Voilà le génie de la simplicité ! Voilà la perfide manœuvre des nouvelles brutes ! Jérémie me lança un regard et un sourire contrit, que je le sus dissimuler un triomphal : il venait de se dédouaner envers la CPE en prétextant que nous avions eu un différent d’ordre amical et ne relevant pas du harcèlement. Je grinçais des dents alors que j’hésitais à crier au mensonge, tout simplement parce que je n’étais pas lui.

Lui, c’était un bon élève et le fils de la plus grande donatrice de l’université, amie du proviseur. Mais cela aurait été trop facile, n’est-ce pas ? Je vis à ce moment la complicité entre la CPE et Jim, quelque chose de si profond qu’un rupin tel que moi ne pourrait jamais espérer entamer. Je réfléchis, silencieux : dans l’optique où je démentais le bougre, j’aurais du mal à défendre mon point de vue car les deux seuls témoins se trouvaient être Amid et Léo, aussi loyaux que des toutous envers leur maître ; je n’avais aucune preuve formelle de ce méfait. Vaincu, je lâchai :

— Il dit vrai : je veux être ami avec… Jérémie, mais… (je soupirai) je m’y suis mal pris. Je comprends maintenant que j’étais sur la mauvaise voie (ma voix me parut sortir d’un tourbier) Excuse-moi, Jérémie.

—…y a pas de mal.

La colère bouillonnait en moi… mais la peur l’emportait toujours. Je croisai le regard de la CPE : elle avait l’air soucieuse. Enfin, elle dit :

— Bon, si vous reconnaissez tous les deux votre faute… (elle se mit à écrire sur un dossier sous sa main avant de nous tendre chacun un papier) Vous serez envoyé pour deux heures de colle ce soir.

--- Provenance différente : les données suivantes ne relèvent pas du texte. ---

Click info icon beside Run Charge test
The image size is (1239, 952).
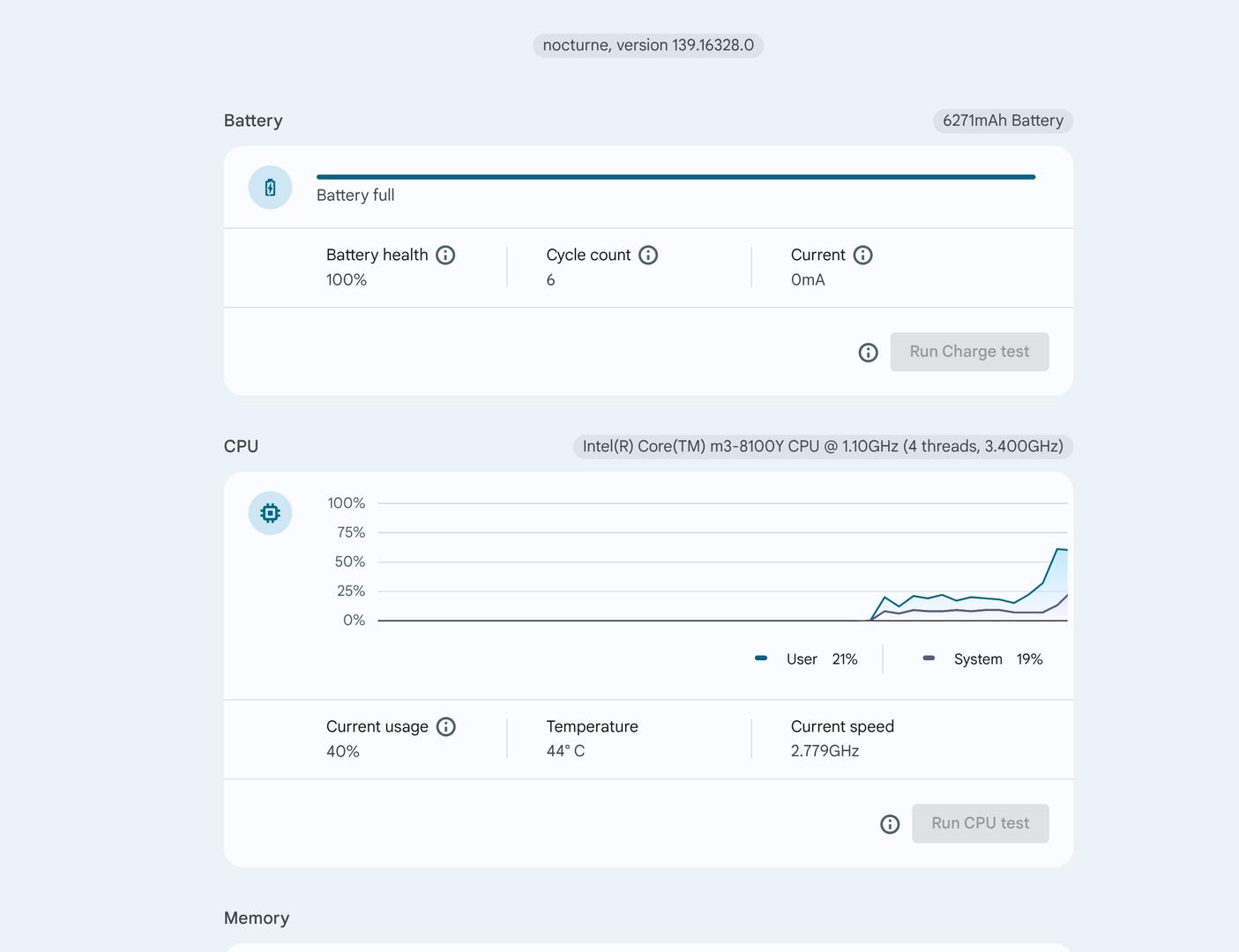click(x=868, y=353)
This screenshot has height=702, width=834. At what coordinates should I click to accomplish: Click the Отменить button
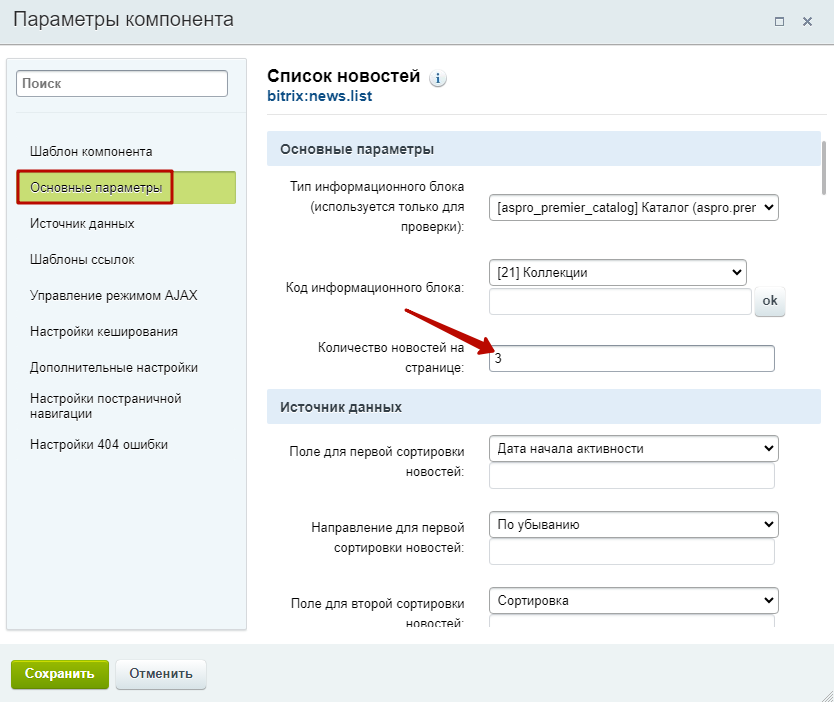(x=161, y=674)
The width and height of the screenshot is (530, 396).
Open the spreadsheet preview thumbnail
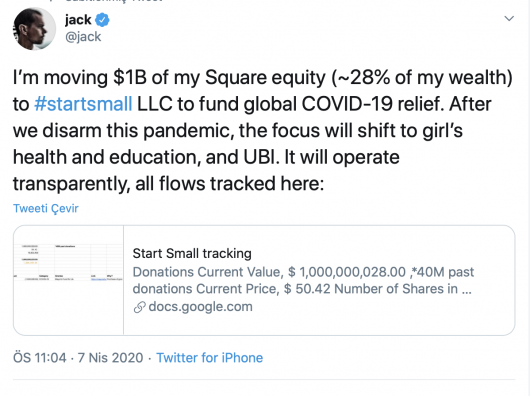point(69,280)
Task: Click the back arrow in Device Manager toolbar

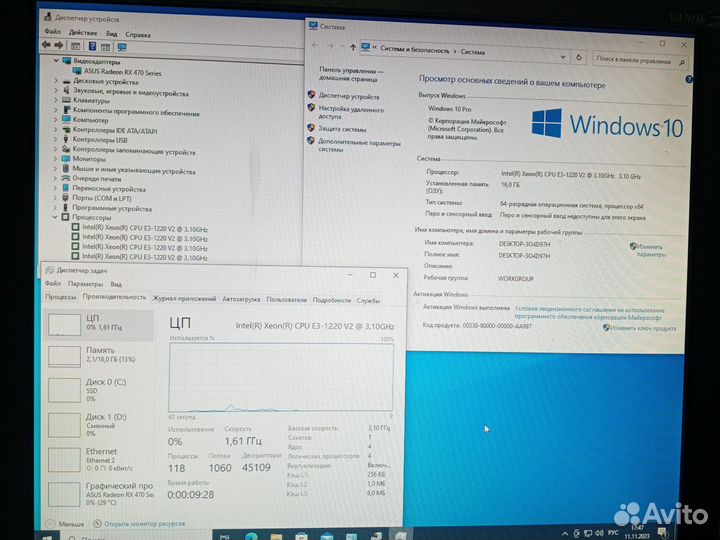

Avec déférence, je pris mon billet de condamné et je remerciai humblement le bourreau. Mon quo-détenu me lança un regard indéchiffrable qui me fit frémir.

* * *

En vérité, je pensai sérieusement devenir une sorte de bouc émissaire avec un peu moins de poil au menton et sans les cornes du cocu mais mon sort, cependant, fut bien pire : alors que je marchais dans le couloir jusqu’à la cour de récréation, la plupart des élèves me lançaient des œillades, d’autres me zieutaient sans gêne… En l’espace d’une heure, les ragots s’étaient lancés au triple galop pour jalonner l’entièreté du collège ; j’aurais préféré être épargné et ce que je confiais à Thilio sur l’entrevue avec la CPE ne l’étonna guère :

— Je te l’ai déjà dis l’année derrière : Jim est moins riche que toi mais il est plus influent, avoua le bonhomme à la toison bleue.

— Sa mère, tu veux dire, précisai-je.

— C’est du pareil au même, ici. Oh ! J’ai failli oublier… (il attendit que l’on soit dans la cour pour me dire :) T’as raté la nouvelle élève.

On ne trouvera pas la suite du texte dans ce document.